Semi-hardwood cuttings are usually taken in late June, July and August. These cuttings are taken as the new growth hardens. If you go too late into the summer, you will not get enough roots to survive through the winter. I suggest you try some of these native shrubs: Blueblossom (Ceanothus thrysiflorus), Western Clematis (Clematis ligusticifolia), Salal (Gaultheria shallon), Ocean Spray (Holodiscus discolor), Honeysuckle (Lonicera), Mock Orange (Philadelphus lewisii), Nine Bark (Physicarpus), Crabapple (Malus), Choke Cherry (Prunus virginiana), Cascara (Rhamnus purshiana). Rhodies, Red Flowering Currant (Ribes sanguineum), Roses, Elderberry (Sambucus), Spirea and Snowberry (Symphoricarpos). Select clean new growth stems and collect in early morning when cool. Cut a section of stem with two or more buds or leaves on the stem. The lower cut is just below a bud and the upper just above a bud. Strip off all but 1 or 2 leaves on top. The base end of the cutting is dipped in rooting hormone and then "stuck" in a tray containing a moist mix of pumice or sand and peat moss. Have an arrangement to keep the plants constantly moist (nearly 100% humidity) and in a position to receive sunlight (but do not overheat.) You can achieve 100% humidity by rigging an enclosed plastic environment, or misting frequently by hand or through controlled misting nozzles. Semi-hardwood cuttings must have frequent "misting." Be patient. It takes weeks for roots to develop. Don't keep pulling out plants to see if they have roots. You can tell if roots are developing if you tug gently on the stem and there is resistance.

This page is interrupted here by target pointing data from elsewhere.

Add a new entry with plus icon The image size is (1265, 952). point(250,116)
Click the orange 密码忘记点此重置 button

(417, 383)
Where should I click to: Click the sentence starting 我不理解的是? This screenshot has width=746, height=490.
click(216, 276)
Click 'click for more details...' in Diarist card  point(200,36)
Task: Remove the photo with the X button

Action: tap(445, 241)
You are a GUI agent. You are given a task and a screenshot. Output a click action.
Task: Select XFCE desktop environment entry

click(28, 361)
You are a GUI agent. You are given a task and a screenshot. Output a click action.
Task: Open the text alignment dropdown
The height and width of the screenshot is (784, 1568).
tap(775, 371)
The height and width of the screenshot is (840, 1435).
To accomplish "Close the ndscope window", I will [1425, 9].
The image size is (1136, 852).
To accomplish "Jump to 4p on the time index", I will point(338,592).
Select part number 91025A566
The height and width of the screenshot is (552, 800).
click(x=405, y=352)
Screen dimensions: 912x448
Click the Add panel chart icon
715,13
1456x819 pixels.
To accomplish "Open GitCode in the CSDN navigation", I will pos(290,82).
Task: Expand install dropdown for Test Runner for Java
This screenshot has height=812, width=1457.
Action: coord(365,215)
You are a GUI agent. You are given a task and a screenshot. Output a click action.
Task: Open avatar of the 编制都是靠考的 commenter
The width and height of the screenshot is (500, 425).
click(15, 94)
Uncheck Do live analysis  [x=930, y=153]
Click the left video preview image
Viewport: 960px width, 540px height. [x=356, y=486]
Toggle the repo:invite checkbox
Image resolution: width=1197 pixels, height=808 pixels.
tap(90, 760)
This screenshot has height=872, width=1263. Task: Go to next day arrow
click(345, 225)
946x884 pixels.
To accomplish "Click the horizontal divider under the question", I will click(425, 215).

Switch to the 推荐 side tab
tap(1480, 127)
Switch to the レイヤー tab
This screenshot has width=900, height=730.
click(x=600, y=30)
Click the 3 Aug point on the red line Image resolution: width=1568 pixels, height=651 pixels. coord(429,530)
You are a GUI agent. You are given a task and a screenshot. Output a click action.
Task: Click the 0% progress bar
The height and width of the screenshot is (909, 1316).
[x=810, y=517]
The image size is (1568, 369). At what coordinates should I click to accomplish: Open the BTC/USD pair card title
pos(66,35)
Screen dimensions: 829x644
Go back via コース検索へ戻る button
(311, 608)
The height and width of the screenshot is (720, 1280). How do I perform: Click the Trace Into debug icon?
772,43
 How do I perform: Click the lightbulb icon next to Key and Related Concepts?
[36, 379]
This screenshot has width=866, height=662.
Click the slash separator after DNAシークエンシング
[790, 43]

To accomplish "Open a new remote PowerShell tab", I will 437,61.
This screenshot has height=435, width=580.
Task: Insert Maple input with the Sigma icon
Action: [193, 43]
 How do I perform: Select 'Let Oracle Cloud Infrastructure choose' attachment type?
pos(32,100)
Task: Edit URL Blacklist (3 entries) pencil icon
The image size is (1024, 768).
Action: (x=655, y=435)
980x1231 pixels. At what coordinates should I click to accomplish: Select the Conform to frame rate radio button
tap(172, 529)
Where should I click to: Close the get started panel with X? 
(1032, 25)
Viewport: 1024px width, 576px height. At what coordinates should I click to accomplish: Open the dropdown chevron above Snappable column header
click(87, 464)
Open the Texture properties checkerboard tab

Maybe this involves a lot of attention and why not just buy the plant? Well, it is like going fishing. You spend hundreds of dollars for $3.00 worth of fish - there are some things that are not measured in dollars and creating a new plant with your own hands and skills may well be worth the effort!

5 - Seductive Beauties of the Northwest - Tiger Lilies & Leopard Lilies

In the early Spring, the Trilliums bloom in the damp forests - drifts of beautiful white, prim and proper little Nuns - members of some mysterious woodland order with strict rules and behavior codes. In the summer the forest and prairie mood changes and the seductive Tiger Lilies and Leopard Lilies flaunt their stunning beauty in warm, flashy colors - shameless little hussies inviting the bees to visit them - how I love them!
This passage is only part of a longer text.